Despite the fact that raging search, an AltaVista spinoff, is a blatant ripoff of Google in every way, it still produces pathetic search results. (Compare the result of searching for President Clinton on raging and google and you’ll see what I mean.)


From Juno’s latest “Privacy” statement:
In addition to the data you may provide through the Member Profile and other surveys, we may collect information relating to how you use the Service (including, for example, information relating to your frequency of use, navigational information such as the uniform resource locator (URL) of the Web pages you visit, configuration information such as the type of Web browser you are using, your Internet Protocol (IP) address, processor type and operating system, and information relating to the display of any advertisements transmitted to you).
This steady erosion of privacy dismays me. The Juno database will have your name and address and the web pages you visited, for 3 million Americans who use the service every month.

If I had still been working at Juno, I would have probably been assigned to implement this feature. I would like to think that I would have refused on principle, even if it cost me my job. Maybe my taking a stand would have inspired other people to refuse to go along (not that that would have changed anything — management would just gather us all in a room and scream at us.)

Then again, it’s hard to say “I would have taken a stand,” since I wasn’t really there, and I didn’t really take a stand. Lucky for me, I quit way back in November, and so my integrity never stood the test.


Don’t worry, I’m not retired now just because the UI book is done. I’ve still got a half dozen articles in the pipeline! Then I can retire 😉

The Process of Designing a Product

We’ve talked about the principles of good design, but principles only give you a way to evaluate and improve an existing design. But… how do you figure out what the dang design should be in the first place? Many people write big, functional outlines of all the features they thought up. Then they design each one, and hang it off of a menu item (or web page). When they’re done, the program (or web site) has all the functionality they wanted, but it doesn’t flow right. People sit down and they don’t know what it does, and they don’t know how to accomplish what they want.

Microsoft’s solution to this is something called Activity Based Planning. (As far as I can tell, this concept was invented by Mike Conte on the Excel team, who got bored with that and went on to a second career as a race car driver). The key insight is to figure out the activity that the user is doing, and focus on making it easy to accomplish that activity. This is best illustrated with an example.

You’ve decided to make a web site that lets people create greeting cards. Using a somewhat naïve approach, you might come up with a list of features like this:

1. Add text to card
2. Add picture to card
3. Get predesigned card from library
4. Send card:
           a. Using email
           b. By printing it out

For lack of any better way of thinking about the problem, this might lead itself to a typical Macintosh user interface, circa-1984: a program that starts out with a blank card, with menu items for adding text, pictures, loading cards from a library, and sending cards. And then what the user is going to have to do is sit down and browse through the menus, trying to figure out all the commands available, and then do their own synthesis of how to put these atomic commands together to create a card.
────────────────────
• Using the information:
1. Echo the blog post from "This steady erosion" up to and including "scream at us.)".
2. Answer these questions on the blog post:
(a) How many Americans use Juno's service every month?
(b) In what month did the writer quit Juno?
(c) Who does the writer believe invented Activity Based Planning?
The material comes from a separate source.

Stored data:
────────────────────
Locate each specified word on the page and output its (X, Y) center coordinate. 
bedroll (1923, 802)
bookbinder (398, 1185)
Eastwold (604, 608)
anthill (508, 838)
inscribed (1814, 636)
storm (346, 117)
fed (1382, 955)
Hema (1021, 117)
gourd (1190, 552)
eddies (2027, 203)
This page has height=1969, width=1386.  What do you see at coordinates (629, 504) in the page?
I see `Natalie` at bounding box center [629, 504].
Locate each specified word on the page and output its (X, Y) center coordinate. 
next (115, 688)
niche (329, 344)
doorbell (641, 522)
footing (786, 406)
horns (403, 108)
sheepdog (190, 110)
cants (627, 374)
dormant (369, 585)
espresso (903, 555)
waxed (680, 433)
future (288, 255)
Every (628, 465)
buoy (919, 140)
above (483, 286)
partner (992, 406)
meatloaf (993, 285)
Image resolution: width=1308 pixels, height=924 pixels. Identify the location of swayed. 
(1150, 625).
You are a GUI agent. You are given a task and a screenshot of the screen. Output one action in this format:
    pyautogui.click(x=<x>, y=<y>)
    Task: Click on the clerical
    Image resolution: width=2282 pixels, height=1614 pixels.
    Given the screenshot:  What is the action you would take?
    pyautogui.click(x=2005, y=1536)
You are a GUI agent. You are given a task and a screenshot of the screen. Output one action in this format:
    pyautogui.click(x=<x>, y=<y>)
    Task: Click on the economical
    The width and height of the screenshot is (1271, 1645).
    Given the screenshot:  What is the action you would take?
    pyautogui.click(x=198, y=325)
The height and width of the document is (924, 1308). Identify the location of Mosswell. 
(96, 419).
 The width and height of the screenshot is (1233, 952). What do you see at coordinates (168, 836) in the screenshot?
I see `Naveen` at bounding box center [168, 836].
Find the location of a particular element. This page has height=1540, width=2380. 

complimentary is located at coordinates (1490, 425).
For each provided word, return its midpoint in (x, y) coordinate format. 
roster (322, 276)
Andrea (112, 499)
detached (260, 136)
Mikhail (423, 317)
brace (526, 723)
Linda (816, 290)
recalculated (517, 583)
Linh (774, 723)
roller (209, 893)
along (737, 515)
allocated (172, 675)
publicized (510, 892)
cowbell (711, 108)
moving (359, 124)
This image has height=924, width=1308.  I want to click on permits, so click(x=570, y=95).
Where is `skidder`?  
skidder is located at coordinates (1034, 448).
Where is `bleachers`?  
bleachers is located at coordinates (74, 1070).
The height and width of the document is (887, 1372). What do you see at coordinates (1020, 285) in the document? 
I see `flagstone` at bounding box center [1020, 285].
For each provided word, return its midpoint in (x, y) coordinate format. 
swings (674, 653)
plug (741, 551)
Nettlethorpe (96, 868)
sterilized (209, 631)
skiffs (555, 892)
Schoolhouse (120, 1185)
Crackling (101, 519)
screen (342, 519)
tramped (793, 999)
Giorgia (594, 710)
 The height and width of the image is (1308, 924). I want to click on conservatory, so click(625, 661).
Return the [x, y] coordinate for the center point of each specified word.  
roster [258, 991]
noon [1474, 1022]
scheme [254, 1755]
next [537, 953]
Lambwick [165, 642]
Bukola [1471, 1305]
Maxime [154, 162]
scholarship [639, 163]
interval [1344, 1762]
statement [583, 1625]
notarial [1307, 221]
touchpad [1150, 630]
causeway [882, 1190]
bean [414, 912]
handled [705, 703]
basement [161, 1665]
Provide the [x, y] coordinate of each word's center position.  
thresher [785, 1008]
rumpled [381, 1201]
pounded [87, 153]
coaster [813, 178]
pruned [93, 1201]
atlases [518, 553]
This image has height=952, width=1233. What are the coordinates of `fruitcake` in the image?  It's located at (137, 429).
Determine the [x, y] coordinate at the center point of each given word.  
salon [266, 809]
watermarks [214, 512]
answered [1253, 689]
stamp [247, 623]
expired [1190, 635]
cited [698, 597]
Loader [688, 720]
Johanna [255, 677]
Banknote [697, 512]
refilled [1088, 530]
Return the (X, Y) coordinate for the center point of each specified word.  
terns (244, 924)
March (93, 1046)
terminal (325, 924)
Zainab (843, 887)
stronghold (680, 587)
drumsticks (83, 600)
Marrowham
────────────────────
• Task answers:
1.
This steady erosion of privacy dismays me. The Juno database will have your name and address and the web pages you visited, for 3 million Americans who use the service every month.

If I had still been working at Juno, I would have probably been assigned to implement this feature. I would like to think that I would have refused on principle, even if it cost me my job. Maybe my taking a stand would have inspired other people to refuse to go along (not that that would have changed anything — management would just gather us all in a room and scream at us.)

2.
(a) 3 million
(b) November
(c) Mike Conte on the Excel team